Ever had that day where you wake up in the morning all fresh and ready to take on the world. In the best mood that you've woken up in quite a while. You spring out of the bed, sing in the shower, cut yourself shaving, and nearly hop-scotch to the office. And then suddenly your barometer goes down. Everything just slows down and starts to drag around you. Eating you up in its slow, yet certain movements. An immense effect of haze created, your being engulfed in it.
Well this has been my day so far, started out at such a high note, without any reason, and then turned into one of the most excruciating passages of time in recent memory, again due to no particular reason. It's events like this that make me think that discovering one's self is quite a task. See the way I perceive this is that there must be some reason for the mood swings the size of the suez canal, it's just that the reason (or reasons) are hidden, and beyond the waking reach, perhaps lying in the subconscious, drifting farther from reach. And the more I try to figure out the rhyme and reason, further the logic drifts from reach...

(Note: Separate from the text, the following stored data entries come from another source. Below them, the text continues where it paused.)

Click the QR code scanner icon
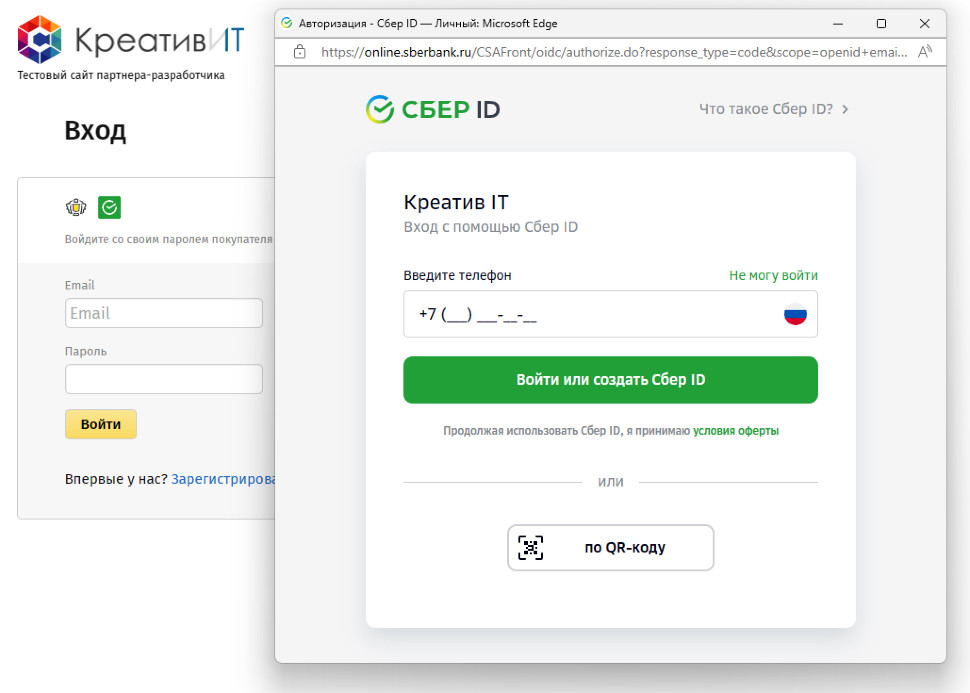Image resolution: width=970 pixels, height=693 pixels. click(530, 547)
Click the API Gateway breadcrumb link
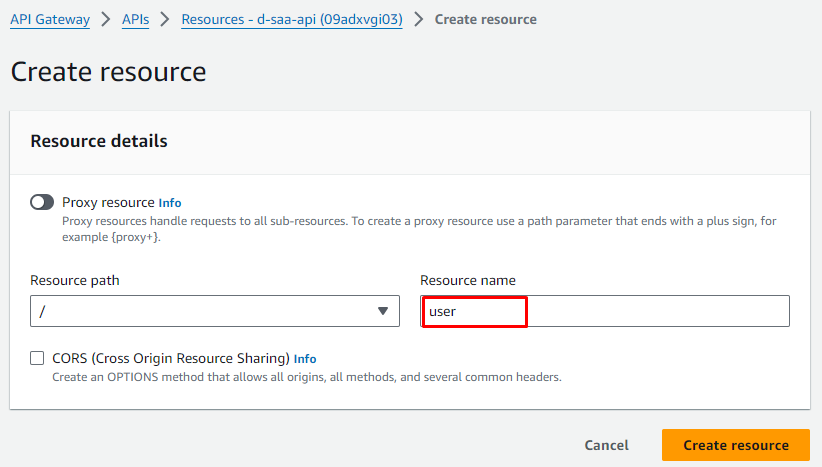The height and width of the screenshot is (467, 822). tap(49, 19)
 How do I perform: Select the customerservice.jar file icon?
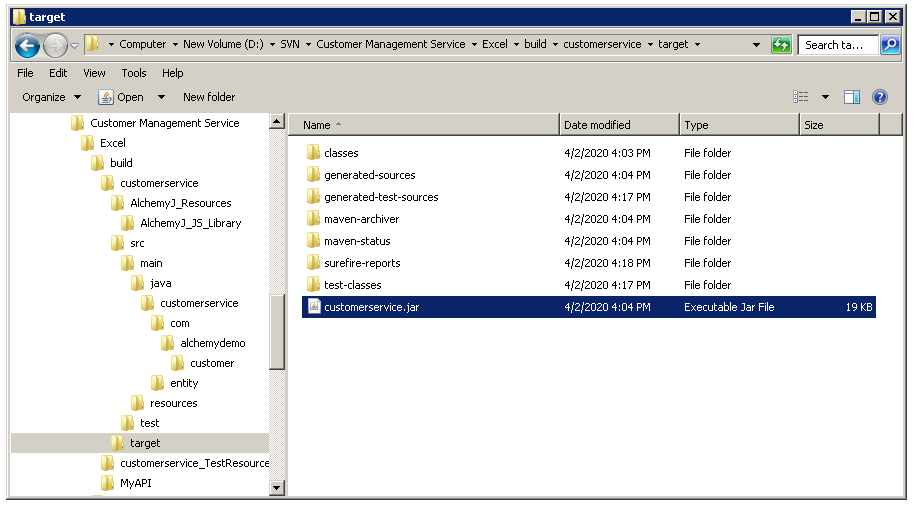[313, 307]
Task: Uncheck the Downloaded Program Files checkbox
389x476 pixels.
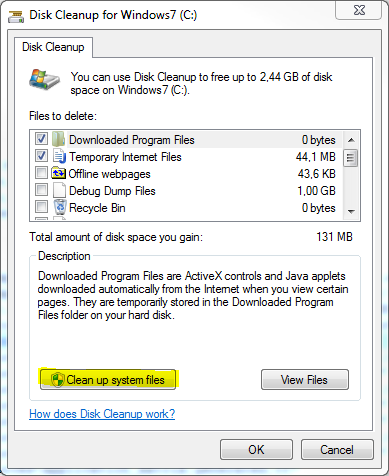Action: click(x=41, y=139)
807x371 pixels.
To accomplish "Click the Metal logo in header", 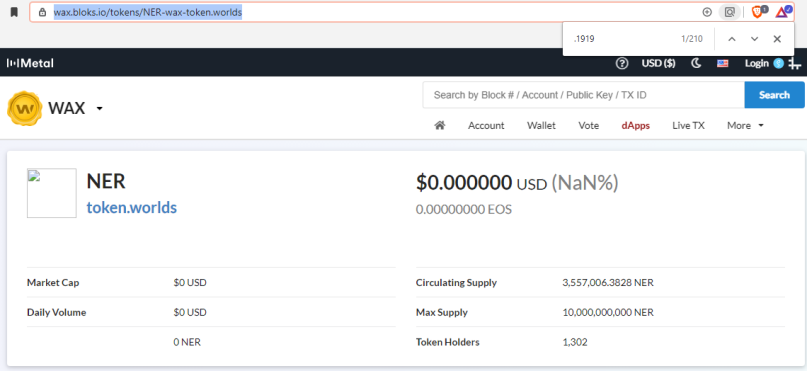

It's ambiguities like these that make me want to meet the Divinity behind all of this, to just be able to stand in the presence and get answers to these emotions.
It's really peculiar how all religions speak of all the major problems, and never once come to speak of all that lies in between. The little things that we feel day in and out, every moment of our waking existence. The things that I feel make us what we are, and keep up our evolution.
My problem is most definitely these little things, and due to these I can never reach a decision on the bigger, more obvious, clichéd things. I'm not trying to justify myself, or redeem myself, just saying what I'm feeling right now! And that can’t be too big of a crime now can it?
What say about this?
Till next time then...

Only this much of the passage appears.